Vessels which travel on water load from lower decks, especially for cargo, so the ship does not become top heavy; cargo acts as ballast and should be lower anyway. Also, loading from above just means having to create buildings and ramps to lift potentially heavy items unnecessarily. In space, this consideration is gone, but a ship designed to enter an atmosphere must still be balanced internally, whether that’s front to back or side to side. In a weightless environment, heavy items could theoretically be anywhere, but artificial gravity is seemingly never lessened in areas with heavy cargo. Regardless, one could presumably float cargo to its location with relative ease.

Consider the purpose of our invented vessel before creating its structure. Passenger, cargo, and war ships will share areas like a bridge, engine room, and crew quarters, but entertainment, storage, and weaponry will all differ in size, quantity, and placement. Ships that are intended to permanently remain in space do not need aerodynamics.

In video gaming, a ship’s internal structure is crucial because the gamer will typically guide a character room by room through the ship. It should make sense even if the layout or the purpose of rooms is not explained or apparent to someone who’s busy killing NPCs onscreen. World builders are advised to plan a detailed internal structure so that the graphics team can implement it.
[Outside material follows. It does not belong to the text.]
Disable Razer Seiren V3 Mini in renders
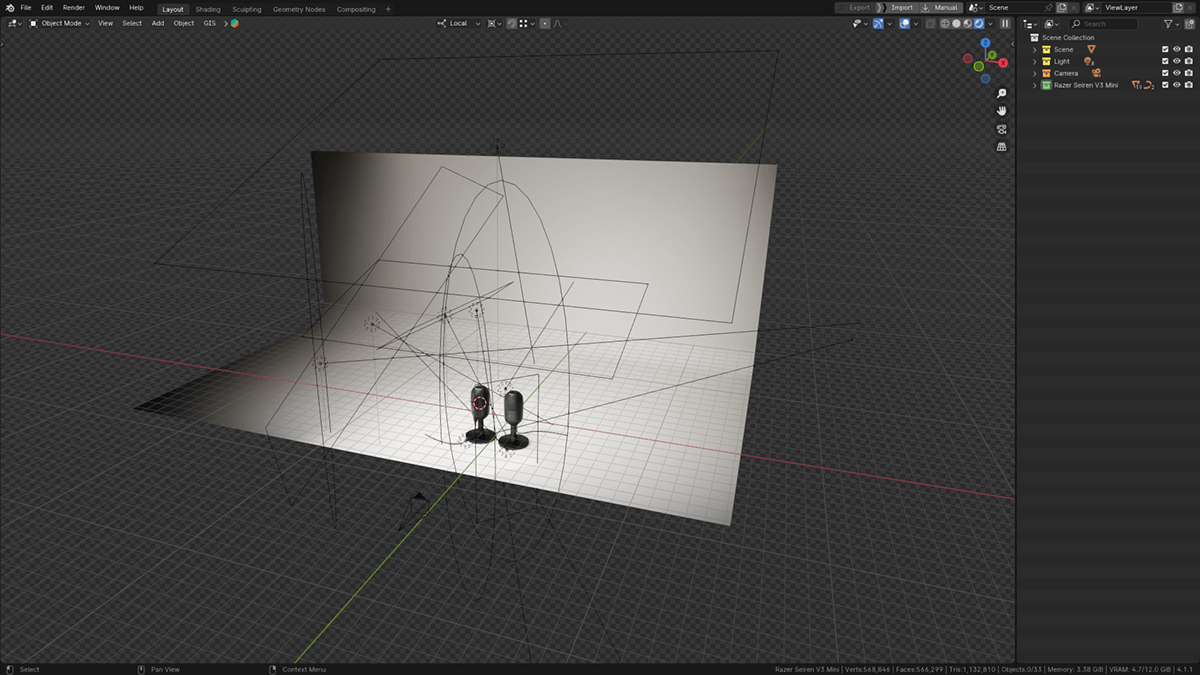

But in books or movies/TV shows, the structure often seems irrelevant. Seldom do we follow a character from a room, down a hallway, and to another room; doing so wastes precious screen time. I’ve seen entire series runs of Star Trek and still had little to no idea where one section of the ship is in relation to another. Even so, if we’d like to be consistent for a ship we’ll use often, decide which deck each major department you’ll mention is on. This avoids indicating that engineering is on deck six in one book and on deck seven in another. We don’t need to be more specific than which deck and whether fore, aft, port, or starboard, if we really don’t want to. Having a sense of difficulty and/or speed of access from various other places on the vessel is more important. If creating internal structure helps us do that, then yes, make decisions.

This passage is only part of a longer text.